I wrote a new stripout script tools/fastai-nbstripout-jq
that uses jq. It works about 10-20 times faster than nbstripout.
@jeremy, can you please have a look and to tell me whether you’re happy with it, and whether we want to keep both versions or kill the python version or just no need to decide right now?
To switch to the new version:
apt install jq
cd fastai_v1
git config --local --unset include.path
git config --local include.path '../.gitconfig-jq'
alternatively, this is a universal version which will choose the right config depending on whether jq is installed or not, so it’s suitable for scripting:
git config --local include.path '../.gitconfig'$(if command -v jq >/dev/null 2>&1; then echo -n -jq; fi);
Here is a quick benchmark:
Running on 3 docs notebooks (on purpose in non-docs mode so that the filter will have to do some work of stripping outputs and some metadata):
cd docs
mkdir test1
mkdir test2
cp fa*.ipynb test1
cp fa*.ipynb test2
# identical inputs
diff -ru test1 test2
time ../tools/fastai-nbstripout test1/*
real 0m0.223s
user 0m0.192s
sys 0m0.032s
time ../tools/fastai-nbstripout-jq test2/*
real 0m0.016s
user 0m0.013s
sys 0m0.003s
# identical outputs
diff -ru test1 test2
This is about 10-20 times faster, and now I can’t really see any delays whatsoever when using git.

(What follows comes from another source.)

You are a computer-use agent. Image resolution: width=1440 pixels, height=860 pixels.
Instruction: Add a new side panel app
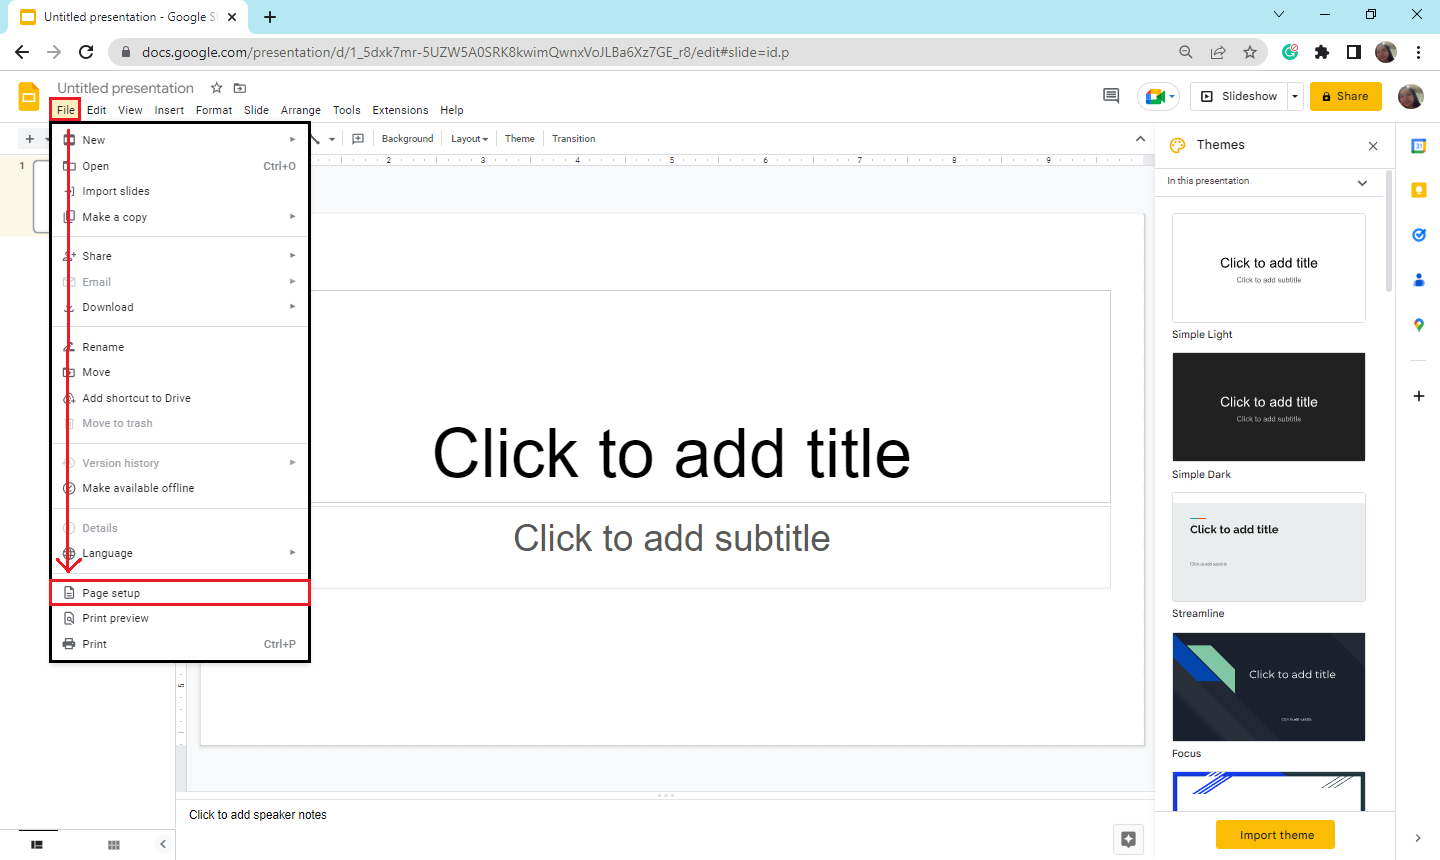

For posterity (and those who search for similar solutions) here are the 2 filters - one took a bit of a long trial and error to figure out:
### filter for doc nbs ###
# 1. reset execution_count
# 2. keep only certain cell metadata fields
# 3. keep only certain nb metadata fields
# to add more metadata entries to keep do:
# if (.key == "key1" or .key == "key2")
filter_docs='
(.cells[] | select(has("execution_count")) | .execution_count) = null
| .cells[].metadata |= with_entries(
if (.key == "hide_input")
then . # keep the entry
else empty # delete the entry
end)
| .metadata = {"kernelspec": {"display_name": "Python 3", "language": "python", "name": "python3"}}
'
### filter for code nbs ###
# 1. reset execution_count
# 2. delete cell's outputs
# 3. delete cell's metadata
# 4. keep only certain nb metadata fields
filter_code='
(.cells[] | select(has("execution_count")) | .execution_count) = null
| (.cells[] | select(has("outputs")) | .outputs) = []
| .cells[].metadata = {}
| .metadata = {"kernelspec": {"display_name": "Python 3", "language": "python", "name": "python3"}}
'
and to run:
jq --indent 1 "$filter" "$file"